Bright moments of rest and calm were our visit to Athens to see my Dark Lady’s mother (where the above picture was taken) and our visit to my mother, in Saltburn.  In both of these visits we had time away from all of the stresses that beset our lives and time too- I must add- from the internet.   Taking the time away was good, without the distractions that such tings can bring.   Inevitably, the return to work has brought all of those distractions and stresses back but, having had the break, I’m able to see over it all.

So then, where do I go now?  To where does the road ahead lead?  In the picture, at the end of the road there are ruins.  One of the things I learned many years ago was that, where intentions are concerned, the truth rarely has a single side: what you get depends on your perspective.  Looked at in one way, the picture suggests a road to ruin; looked at another, it suggests a return to the past.  Those great pillars are the remains of the Olympeion, the Temple of Olympian Zeus in Athens.  Its construction was begun in the fifth century B.C. and was completed 650 years later by the Roman emperor, Hadrian.  Now, in the twenty-first century A.D., the columns are still standing despite the sack of the city in 267 A.D. by the Heruli, the outlawing of the worship of the Greek gods by Theodosius II and attempts of the Ottoman Turks during their occupation.

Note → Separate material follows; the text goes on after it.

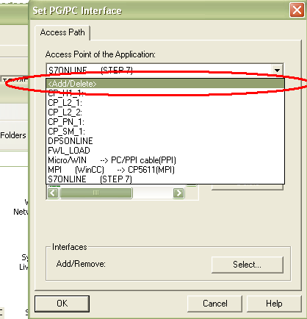307x319 pixels.
Task: Confirm the dialog with OK
Action: (62, 304)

That the site has survived, that it was even completed after such a long building time is a testament to resilience and durability.  In the end, I’d be happy if the road ahead were that: to face plenty of challenges but, like those great Corinthian columns, to remain standing afterwards, ready for the future.

Snow Day

February 2, 2009 by Haldo Longwidget

snow

Today brought a welcome respite from the routine and pressure of work.  It snowed and that, predictably, brought the infra-structure to a standstill.  School was cancelled and I had a time to sit and clear my head.  The view from my window shows the extent of the snow so far and it is plain that a little of the stuff goes a long way.  That’s pretty much how it is these days: a little of the coldness of the times goes a long way.

These are challenging times for us all.  We hear the effects of the recession every day in the news and feel them daily in our lives.  The world is dark around us and money is tight.  I could make this a personal blog and describe the pressures at my own place of work, which are only bound to increase, but I chose, when decided to keep a blog, not to make it specifically personal.

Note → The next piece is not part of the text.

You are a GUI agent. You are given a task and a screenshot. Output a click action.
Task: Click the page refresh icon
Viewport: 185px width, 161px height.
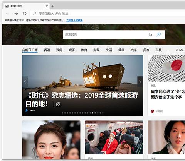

Suffice it to say, the pressures of needing more money and a better working environment have been much on my mind for the last few months.  I am sure that I am not alone in facing such a situation.  The question is not one of  how bad it can get but instead one of what I shall do to meet the challenge of the times.  The time has come for a change; hard work, clear thinking and decisiveness are required if that change is to come.

The snow day has given me the time and space that I needed to think, pray and decide about my choice.  The choice has been made and now all that remains is to work to realise the choice I have made.   While those who have no religious faith will find this hard to understand, the act laying of a fleece before the Lord does much to clarify one’s thoughts.  In doing so, I gained an answer and one, moreover, that is not only practical but will also resolve a problem that has troubled me for years.  It is odd, but in deciding, despite the challenges that are ahead, I feel a weight lifted off of me.

The day started with a fall of snow, bringing the world to a halt.  I now feel that, as a result, things are starting to move.